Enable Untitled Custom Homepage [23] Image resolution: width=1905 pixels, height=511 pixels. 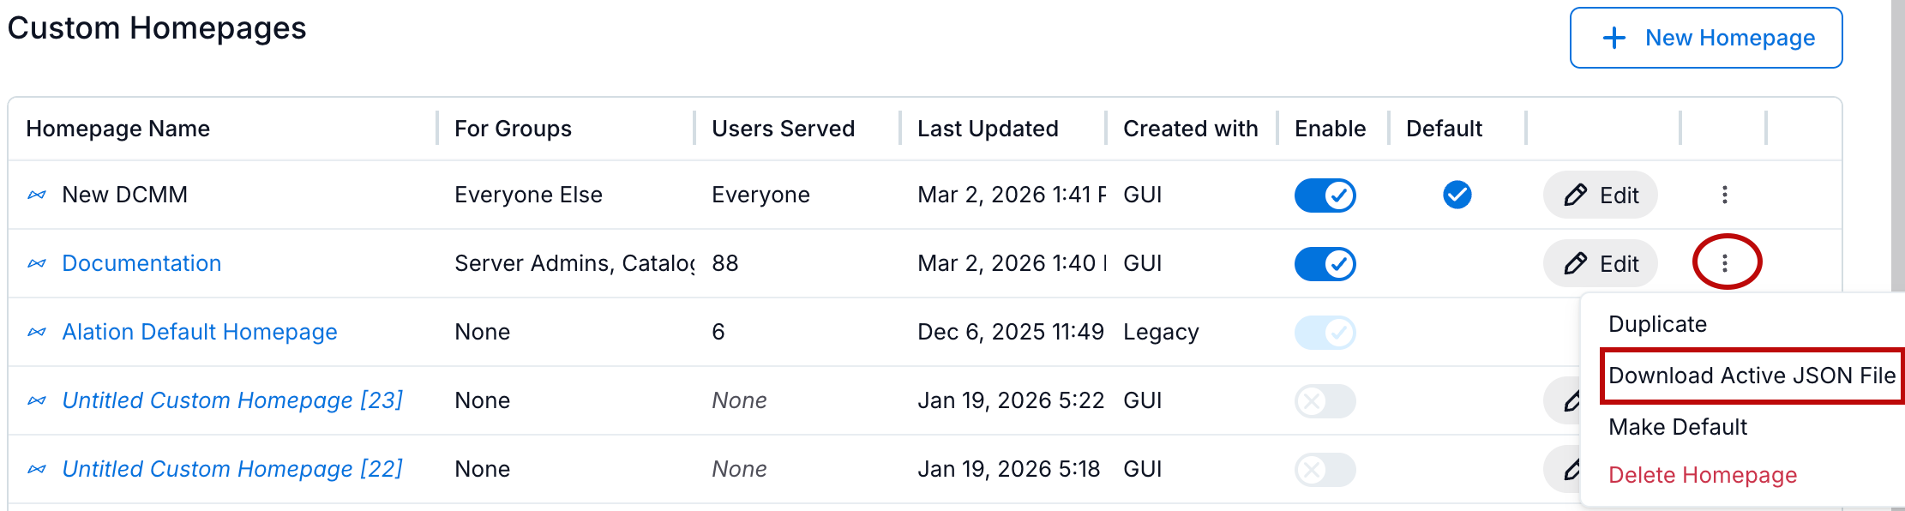(1325, 400)
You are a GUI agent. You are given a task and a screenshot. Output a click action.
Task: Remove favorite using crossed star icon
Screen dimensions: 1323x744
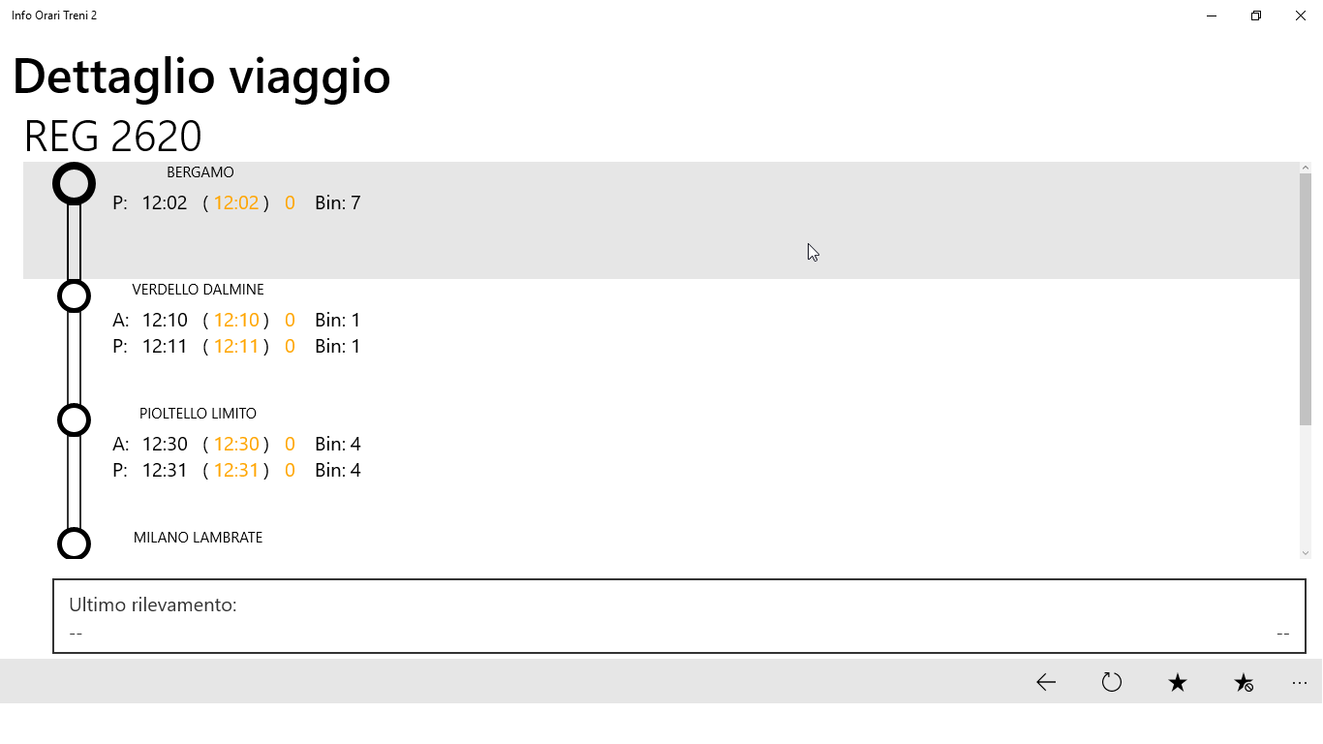pos(1244,683)
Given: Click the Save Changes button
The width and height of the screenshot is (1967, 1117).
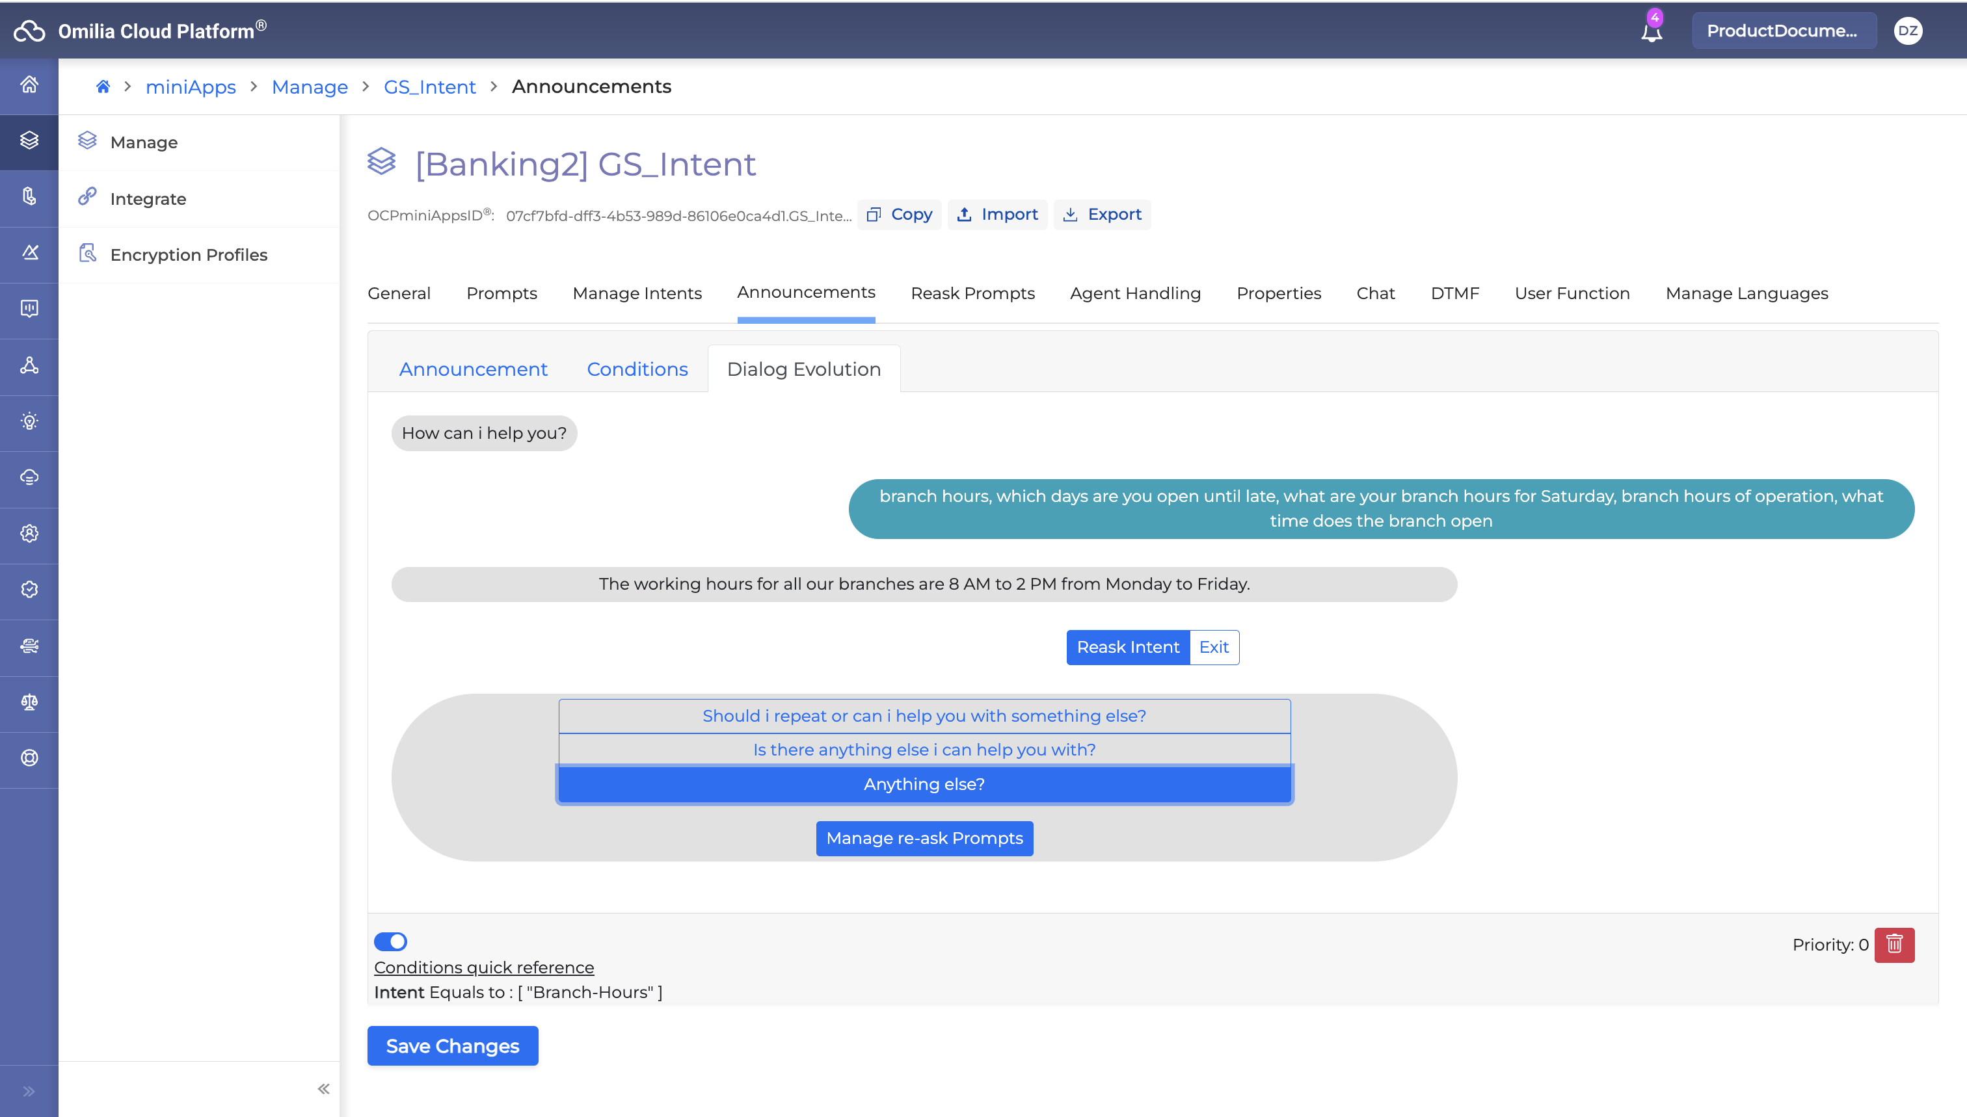Looking at the screenshot, I should [x=452, y=1046].
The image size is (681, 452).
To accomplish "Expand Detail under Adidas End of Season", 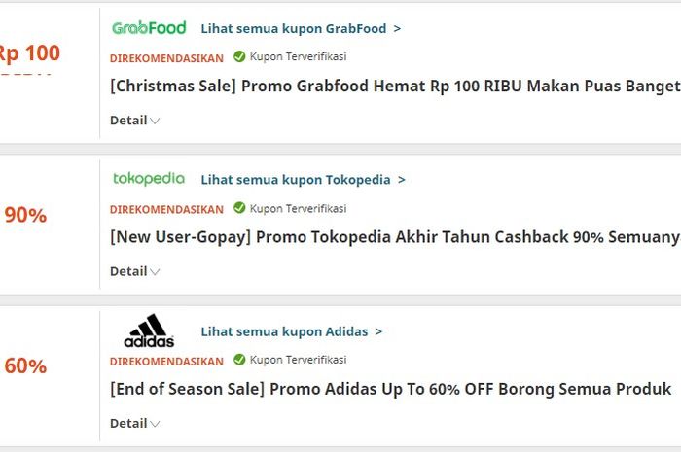I will [134, 424].
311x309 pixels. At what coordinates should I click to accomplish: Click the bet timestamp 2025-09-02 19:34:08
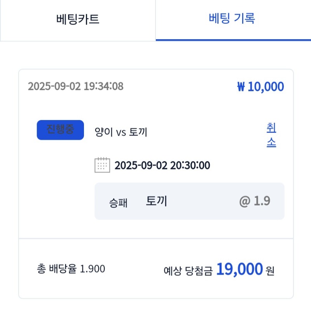pos(75,86)
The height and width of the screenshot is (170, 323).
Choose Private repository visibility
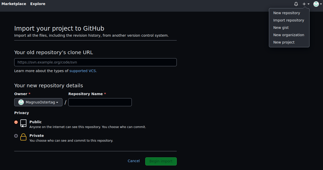16,136
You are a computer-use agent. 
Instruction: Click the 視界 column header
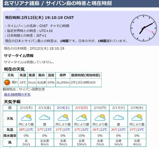[x=63, y=75]
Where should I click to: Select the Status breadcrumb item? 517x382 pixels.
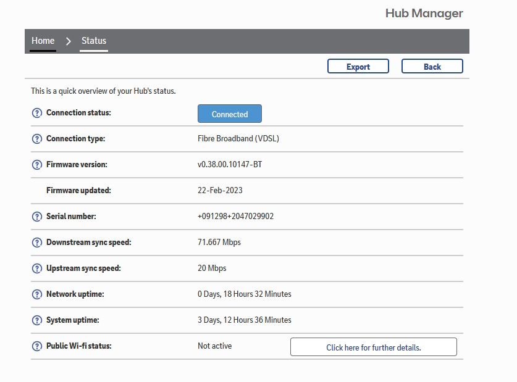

★ ★ ★ ★ ★

*INSTRUCTIONS FOR THE TASK:* Please copy the rows word for word, beginning at the line that contains "311x309 pixels. At" and continuing through the end of the rows. Leave the pictures out of your copy.

*EXERCISE ANSWER:*
311x309 pixels. At what coordinates should I click to accomplish: Click the bet timestamp 2025-09-02 19:34:08
pos(75,86)
The height and width of the screenshot is (170, 323).
Choose Private repository visibility
16,136
You are a computer-use agent. 
Instruction: Click the 視界 column header
[x=63, y=75]
Where should I click to: Select the Status breadcrumb item? 517x382 pixels.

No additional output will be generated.